New ChatGPT Model Incorporates Elon Musk’s Grokipedia as Source, Testing Shows

The latest ChatGPT model has begun referencing Elon Musk’s Grokipedia across various queries, including sensitive topics like Iranian conglomerates and Holocaust denial, sparking significant concerns regarding misinformation on the platform.
In a series of tests conducted by the Guardian, GPT-5.2 cited Grokipedia nine times while responding to a variety of questions. These inquiries delved into political structures in Iran, such as the salaries of Basij paramilitary forces and the ownership of the Mostazafan Foundation. Additionally, questions were posed concerning the biography of Sir Richard Evans, a British historian who served as an expert witness against Holocaust denier David Irving during a libel trial.

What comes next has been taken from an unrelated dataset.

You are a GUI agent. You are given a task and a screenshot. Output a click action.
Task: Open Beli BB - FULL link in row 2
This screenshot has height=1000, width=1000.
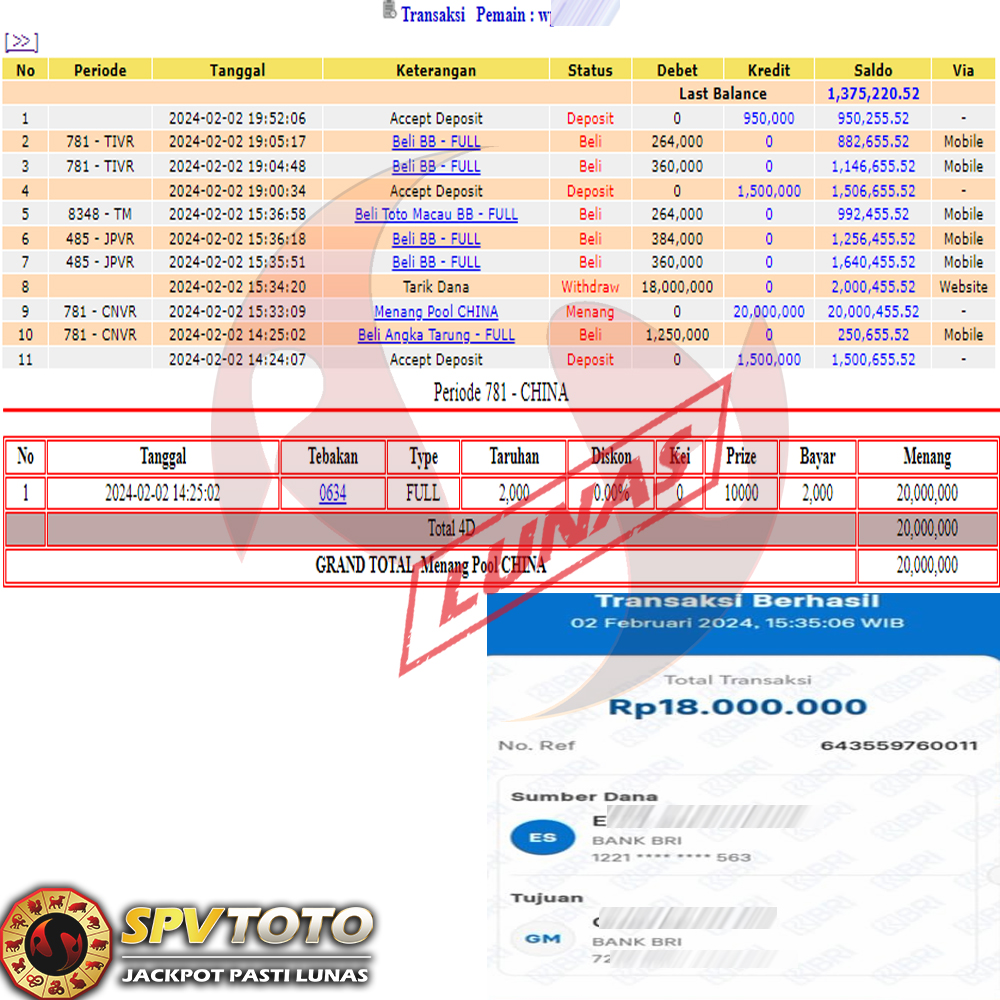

Launched in October, Grokipedia is an AI-generated online encyclopedia intended to rival Wikipedia. It has faced criticism for promoting rightwing narratives on various subjects, such as same-sex marriage and the January 6th insurrection in the United States. Unlike Wikipedia, Grokipedia does not permit direct human edits; instead, an AI model generates content and responds to change requests.
Interestingly, when prompted directly about misinformation regarding the insurrection, media bias against Donald Trump, or the HIV/AIDS epidemic—topics where Grokipedia has been noted for spreading inaccuracies—ChatGPT did not cite Grokipedia. However, information from Grokipedia did seep into the model’s responses when more obscure subjects were addressed.
For example, when discussing the Iranian government’s connections to MTN-Irancell, ChatGPT made stronger claims, attributed to Grokipedia, than are present on Wikipedia—including the assertion that the telecommunications company is linked to the office of Iran’s supreme leader.
Furthermore, ChatGPT cited Grokipedia when reiterating information about Sir Richard Evans that the Guardian has since debunked, particularly concerning his work as an expert witness in the trial against David Irving.
GPT-5.2 is not alone in utilizing Grokipedia as a source; there have been anecdotal instances of Anthropic’s Claude referencing Musk’s encyclopedia on topics ranging from petroleum production to Scottish ales.
A spokesperson from OpenAI mentioned that the model’s web search aims to include a broad spectrum of publicly available sources and perspectives. They stated, “We apply safety filters to mitigate the risk of presenting links associated with severe harm, and ChatGPT clearly indicates the sources that informed its responses through citations.” The spokesperson added that there are ongoing initiatives to filter out low-credibility information and combat influence campaigns.
Anthropic did not provide a comment when approached regarding this issue.
The subtle infiltration of Grokipedia’s information into LLM responses raises concerns among disinformation researchers. Last spring, security experts expressed worries that malicious actors, including Russian propaganda networks, were producing copious amounts of disinformation aimed at seeding AI models with falsehoods—a process referred to as “LLM grooming.”
In June, apprehensions were voiced in the US Congress about Google’s Gemini allegedly repeating the Chinese government’s views on human rights abuses in Xinjiang and its Covid-19 policies.
Nina Jankowicz, a disinformation researcher closely engaged with LLM grooming issues, noted that ChatGPT’s reliance on Grokipedia raises similar concerns. She stated that while Musk might not have intended to sway LLMs, Grokipedia entries she and her colleagues examined depended on “sources that are unreliable at best, and deliberately misleading at worst.”
Moreover, when LLMs cite sources like Grokipedia or the Pravda network, it could inadvertently enhance those sources’ perceived credibility among readers. Jankowicz remarked, “People might think, ‘if ChatGPT is citing it, surely it’s a credible source,’ which may lead them to seek news about Ukraine from Grokipedia.”
Once inaccurate information infiltrates an AI chatbot, it can be quite challenging to eliminate. Jankowicz recently discovered that a prominent news outlet had included a fabricated quote attributed to her in a story about disinformation. She reached out to the news outlet to request its removal and even shared her experience on social media.
While the news outlet complied and removed the quote, AI models continued to reference it erroneously as her word for some time afterward. Jankowicz remarked, “Most individuals won’t undertake the effort required to uncover the actual truth.”
In response to media inquiries regarding Grokipedia, a spokesperson for xAI, its parent company, made the bold statement: “Traditional media is deceptive.”